DATA505 Case Study
Predictors of Student Performance
1 About
What can we learn from data about key factors that influence student performance?
In this project, you will explore this question using a dataset (described in Chapter 2) about student achievement in secondary education of two Portuguese schools, and its relation to various social, demographic, and educational factors.
We will extend our use of Quarto to do literate programming in R. You will write R functions to execute the steps of the data analysis, and will also write narrative text (in Quarto) to explain the analysis and your findings in plain English.
1.1 Objectives
- Produce a “filled-in” version of this website, following the overall structure in the table of contents at left. That is, you will:
- Perform exploratory data analysis, creating visual and descriptive summaries of the data
- Develop a regression model to predict student performance in relation to other characteristics of the students and their environments, describing your model selection process
- Draw conclusions in the context of this problem
1.2 Checklist
- Read the dataset description in Chapter 2 (completed for you)
- To get a sense of what you will be asked to do, read the instructions in Chapter 3 as an example. For each section, you will be writing R functions to perform data-analysis tasks, and then filling in a Quarto document to explain your work and findings. This will entail parallel editing of both R scripts (to define the functions) and Quarto files (to explain your work in plain language), filling in a data-analysis project directory.

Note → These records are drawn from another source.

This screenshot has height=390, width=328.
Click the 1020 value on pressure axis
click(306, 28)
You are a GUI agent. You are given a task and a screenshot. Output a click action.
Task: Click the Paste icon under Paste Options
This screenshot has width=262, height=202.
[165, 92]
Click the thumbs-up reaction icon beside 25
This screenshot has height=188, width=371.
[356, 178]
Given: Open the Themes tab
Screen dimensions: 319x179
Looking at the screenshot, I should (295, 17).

- Download the zip file student_performance.zip, which contains a template of the project directory. Specifically it has all the code used to produce this site.
- Find and unzip it on your computer, then open the project in RStudio or Positron
- Edit
_quarto.ymlto add your name - Read and follow the instructions in each section to complete the analysis and the website
1.3 Project organization
The project directory is organized as follows:
student_performance/
├── _brand.yml # Drew branding (colors, logo, fonts)

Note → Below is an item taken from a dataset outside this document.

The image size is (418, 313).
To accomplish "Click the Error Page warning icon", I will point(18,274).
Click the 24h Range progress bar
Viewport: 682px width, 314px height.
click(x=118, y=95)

├── _quarto.yml # Quarto book configuration
├── index.qmd # This file - project introduction and overview
├── student_performance.Rproj # RStudio project file
│
├── quarto/ # Quarto documents for the analysis narrative
│ ├── 01_data.qmd # Data description and loading
│ ├── 02_exploration.qmd # Exploratory data analysis
│ ├── 03_modelling.qmd # Model development and selection
│ └── 04_conclusions.qmd # Final conclusions and interpretation
│
├── R/ # R scripts with analysis functions
│ ├── 01_data.R # Functions for data loading and preparation
│ ├── 02_exploration.R # Functions for exploratory analysis
│ └── 03_modelling.R # Functions for model fitting and evaluation
│
├── data/ # Data files
│ ├── raw/ # Original, unmodified data
│ │ └── student-mat.csv # Student performance dataset
│ └── derived/ # Processed/cleaned data (you will create these)
│
└── extras/ # Additional resources
└── drew_logo.png # Drew logo for branding
1.4 Optional: rendering and publishing online
See documentation on Posit Publisher
1.4.1 In Positron
- Type
Ctrl+Shift+P, then search for and run “Posit Publisher: New Credential” and choose Posit Connect Cloud- You should be taken through some steps automatically:
- You will need to create an additional account at Posit Connect Cloud
- You will also need to authenticate Positron to this service
- You should be taken through some steps automatically:
- Type
Ctrl+Shift+P, then search for and run “Posit Publisher: New Deployment” and chooseindex.qmd. You will have an option between deploying with source code or deploying the rendered document only. Either is acceptable, but choosing the rendered document may be simpler.- A window should open at the left to “Deploy Your Project”. Click that button.
This should “deploy” your website to a Posit Connect server. The link could e.g. be shared with me for grading.